• _Assignment_:
Filter the entries for lines with the word "each".

=== Material for the task ===

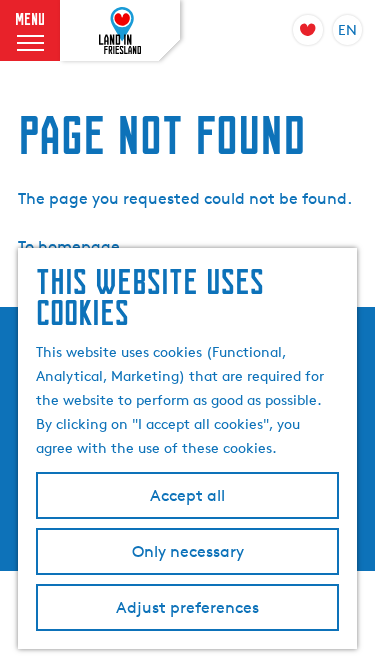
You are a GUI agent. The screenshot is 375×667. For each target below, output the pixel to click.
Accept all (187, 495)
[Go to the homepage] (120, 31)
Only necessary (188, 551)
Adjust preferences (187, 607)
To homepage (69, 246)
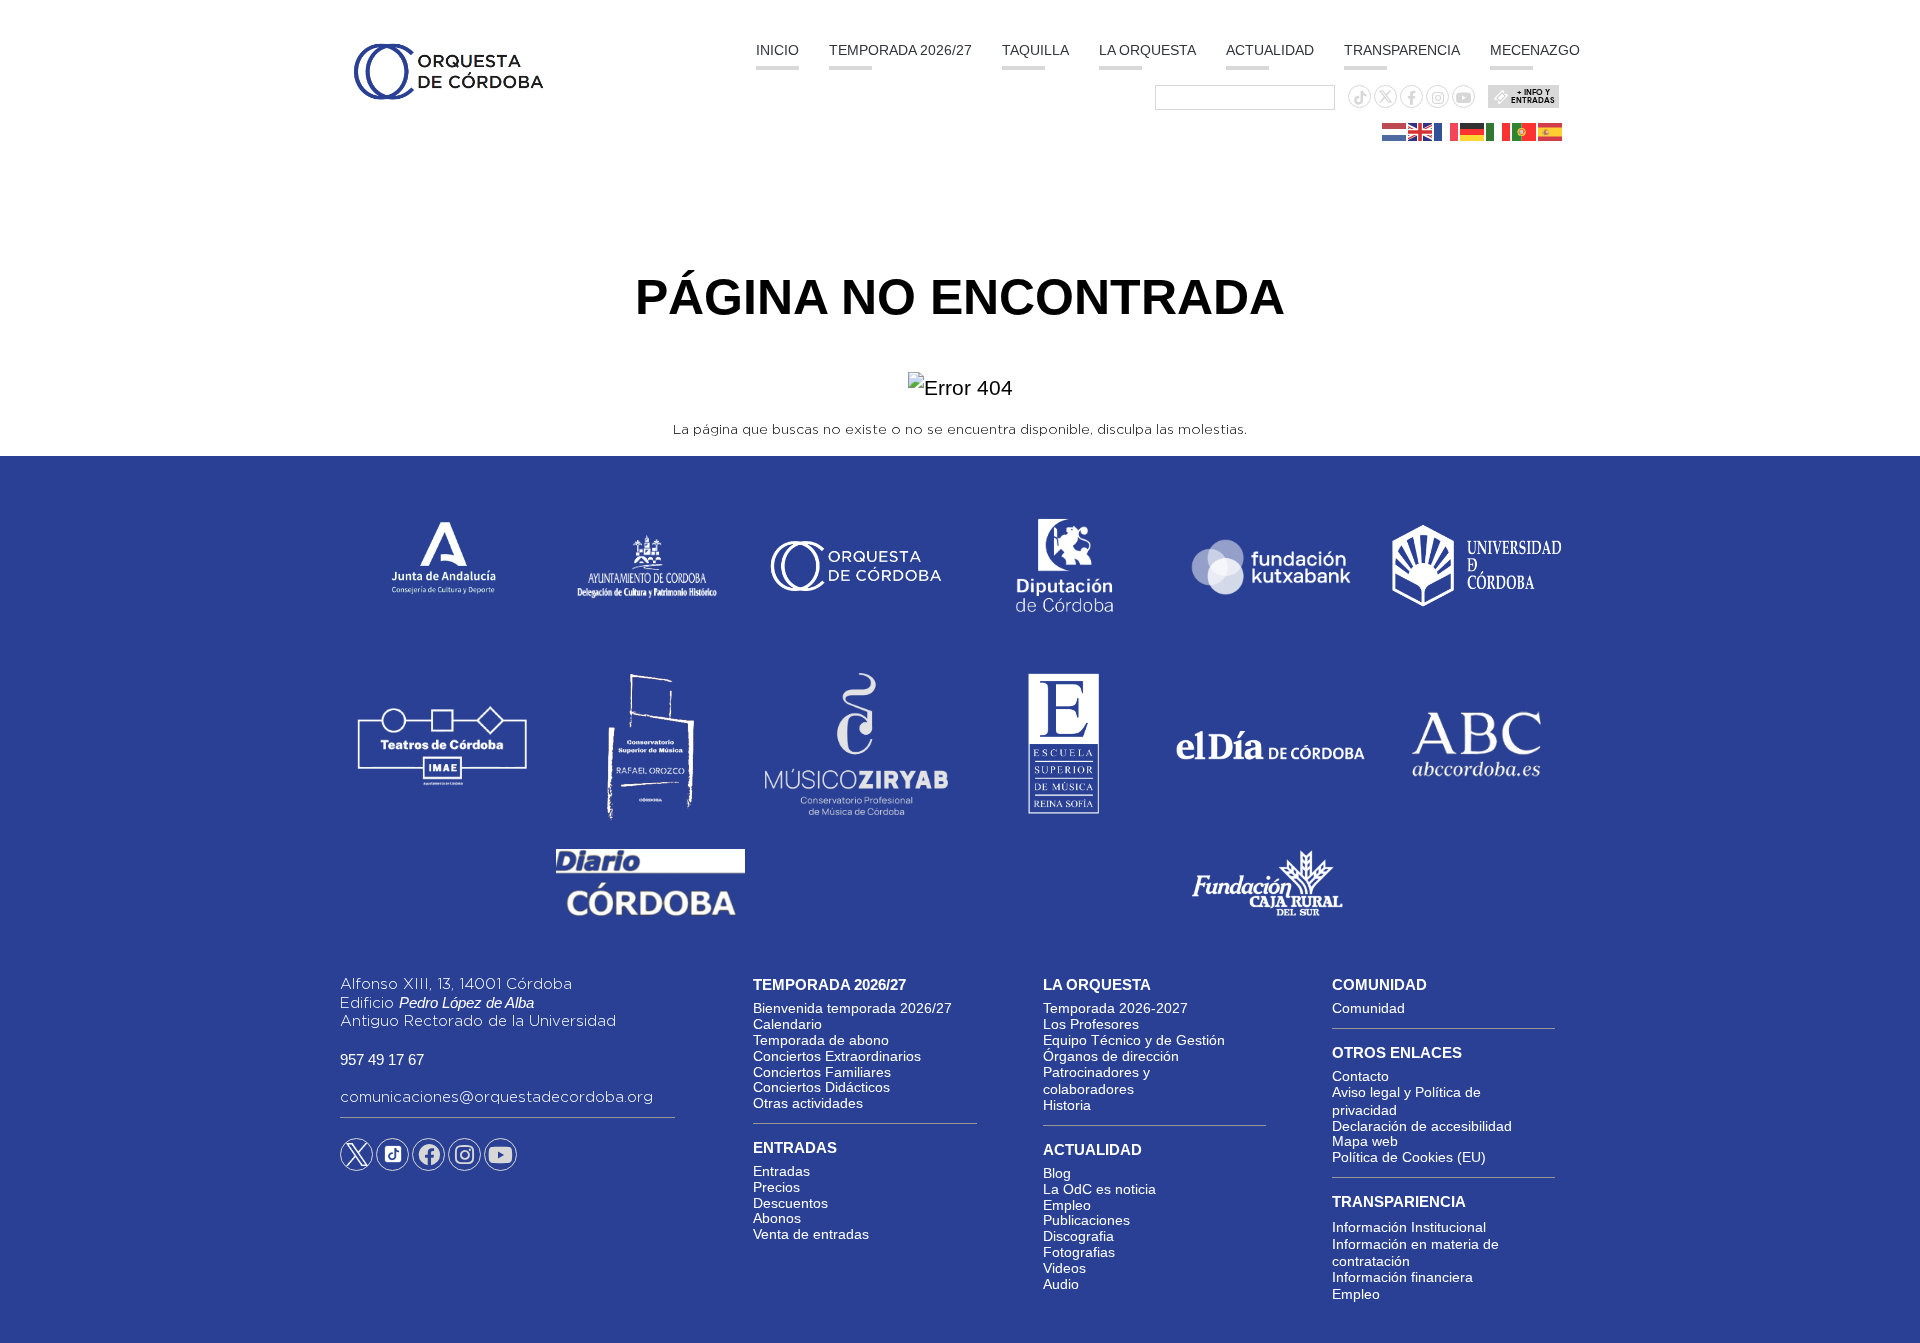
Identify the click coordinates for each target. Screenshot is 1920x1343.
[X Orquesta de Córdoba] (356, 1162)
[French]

===

• _Written solution_:
You are a GUI agent. The screenshot is 375×667. For each target below, output the pixel to click.
Identify the click coordinates for each target. Screenshot is 1920x1343.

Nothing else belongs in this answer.